Nigeria has been ranked 47th on the list of countries putting measures in place to secure their cyberspace. According to the 2020 Global Cybersecurity Index (GCI) released by the International Telecommunications Union (ITU), the country was among the top cyber security-conscious nations out of the 194 countries measured.
The country scored 84.76 per cent in the five key indicators on which the countries were measured. These include legal measures; technical measures; organisational measures; capacity development measures; and cooperation measures.
The United States of America was ranked as number one in the world in terms of cybersecurity measures, having scored 100%. The USA was followed by the United Kingdom and Saudi Arabia, who occupied the second and third positions respectively.
With its score, Nigeria occupied the 4th position in Africa, coming behind Mauritius, Tanzania, and Ghana, which ranked first, second, and third on the continent in that order.
An analysis of Nigeria’s score in the five key indicators measured showed that the country scored the maximum mark of 20 in legal measures, 17.09 in technical measures, 18.98 in organizational measures, 12.21 in capacity development, and 16.48 in cooperative measures. The ITU noted that the country still has a lot of potentials for growth in the area of capacity development in cybersecurity.
While noting that global losses due to cybercrime are estimated from as low as USD 1 trillion in 2020, to as high as USD 6 trillion in 2021, ITU said the development of a legal and regulatory framework to protect society and promote a safe and secure digital environment is key and should be at the outset of any national efforts in cybersecurity. “Legal and regulatory frameworks include the establishment of legislation identifying what constitutes illicit activities in cyberspace, together with the definition of the necessary procedural tools to investigate, prosecute and enforce such legislation; the establishment of cybersecurity baselines and compliance mechanisms for a set of national stakeholders; and procedures to ensure consistency with international obligations,” it stated.
Recall that Nigeria recently released a National Cybersecurity Policy and Strategy as part of measures to tackle the menace of cybercrimes in the country. In the policy document, the government said it would create a National Cybersecurity Coordination Centre (NCCC) to ensure the implementation of the cybersecurity policy in accordance with the provisions of relevant laws and international principles. “The NCCC shall be the local and international focal point for cybersecurity in Nigeria.
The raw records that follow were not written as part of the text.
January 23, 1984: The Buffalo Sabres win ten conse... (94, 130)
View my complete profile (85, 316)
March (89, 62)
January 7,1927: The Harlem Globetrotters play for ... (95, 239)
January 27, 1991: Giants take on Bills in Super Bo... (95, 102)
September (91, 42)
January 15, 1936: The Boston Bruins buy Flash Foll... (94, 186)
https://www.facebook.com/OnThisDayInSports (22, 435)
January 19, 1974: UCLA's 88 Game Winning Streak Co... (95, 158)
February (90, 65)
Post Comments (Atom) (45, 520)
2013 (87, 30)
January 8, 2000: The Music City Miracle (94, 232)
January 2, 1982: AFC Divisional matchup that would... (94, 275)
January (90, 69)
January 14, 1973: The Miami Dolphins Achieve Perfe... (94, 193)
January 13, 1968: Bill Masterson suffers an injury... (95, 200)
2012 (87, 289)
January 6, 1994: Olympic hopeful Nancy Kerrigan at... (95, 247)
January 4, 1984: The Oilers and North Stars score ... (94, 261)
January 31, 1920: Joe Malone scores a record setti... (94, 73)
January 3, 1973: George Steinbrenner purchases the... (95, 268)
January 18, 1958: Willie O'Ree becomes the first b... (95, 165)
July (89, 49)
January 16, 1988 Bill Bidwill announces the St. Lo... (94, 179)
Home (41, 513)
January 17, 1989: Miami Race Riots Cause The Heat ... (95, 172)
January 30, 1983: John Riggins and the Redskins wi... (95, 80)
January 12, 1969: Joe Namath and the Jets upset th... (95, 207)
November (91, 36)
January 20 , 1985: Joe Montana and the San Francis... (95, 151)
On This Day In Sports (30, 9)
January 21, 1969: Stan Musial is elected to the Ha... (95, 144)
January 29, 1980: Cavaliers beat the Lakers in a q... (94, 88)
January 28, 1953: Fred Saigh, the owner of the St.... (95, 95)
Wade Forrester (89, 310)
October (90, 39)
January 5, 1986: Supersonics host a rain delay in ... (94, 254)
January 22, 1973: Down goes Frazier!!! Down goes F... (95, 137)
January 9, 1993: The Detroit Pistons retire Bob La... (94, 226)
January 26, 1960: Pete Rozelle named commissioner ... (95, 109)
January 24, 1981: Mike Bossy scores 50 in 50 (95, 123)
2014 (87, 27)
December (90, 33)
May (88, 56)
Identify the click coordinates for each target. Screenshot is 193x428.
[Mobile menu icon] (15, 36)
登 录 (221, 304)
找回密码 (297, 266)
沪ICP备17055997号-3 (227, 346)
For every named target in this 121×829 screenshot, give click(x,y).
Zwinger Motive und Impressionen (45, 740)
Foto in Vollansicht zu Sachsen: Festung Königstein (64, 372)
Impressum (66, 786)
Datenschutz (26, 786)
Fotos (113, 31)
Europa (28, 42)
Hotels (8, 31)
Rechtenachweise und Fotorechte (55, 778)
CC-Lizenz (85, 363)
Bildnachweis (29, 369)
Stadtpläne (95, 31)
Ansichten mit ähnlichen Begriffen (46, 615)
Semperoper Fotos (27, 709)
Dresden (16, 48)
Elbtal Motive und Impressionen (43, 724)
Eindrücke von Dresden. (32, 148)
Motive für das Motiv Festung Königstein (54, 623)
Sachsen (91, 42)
Accordingly, a strategic structural model shall be adopted for the organisation, composition, operation, and functioning of the NCCC consistent with the roles and responsibilities of the Office of the National Security Adviser, the National Cybercrime Advisory Council and other functional frameworks as encapsulated in the Act,” the government stated in the policy.
According to GCI 2020, around half of countries globally say they have formed a national computer incident response team (CIRT), indicating an 11 per cent increase since 2018. The rapid uptake of information and communication technologies (ICTs) during the COVID-19 pandemic has put cybersecurity at the forefront.
“In these challenging times, the unprecedented reliance on ICTs to drive society, economy, and industry, makes it more important than ever before to secure cyberspace and build confidence among users," affirmed ITU Secretary-General Houlin Zhao. “Governments and industry need to work together to make ICTs consistently safe and trustworthy for all. The Global Cybersecurity Index is a key element, offering a snapshot of the opportunities and gaps that can be addressed to strengthen every country's digital ecosystem.”
ITU added that some 64 per cent of countries had adopted a national cybersecurity strategy (NCS) by year-end, while more than 70 per cent conducted cybersecurity awareness campaigns in 2020, compared to 58 per cent and 66 per cent, respectively, in 2018.
Despite the improvements, the global telecommunications body said gaps in cyber capacity persist. “Many countries and regions still lag in key areas, which include Cybersecurity skills training, which must be tailored to the needs of citizens, micro-, small-, and medium-sized enterprises (MSMEs); Finance, healthcare, energy, and other key sectors, which require dedicated measures to close cybersecurity gaps; Critical infrastructure protection, which requires enhancement to meet new and evolving cyber threats; and Individual data protection, which requires continual reinforcement as online activity expands,” ITU stated.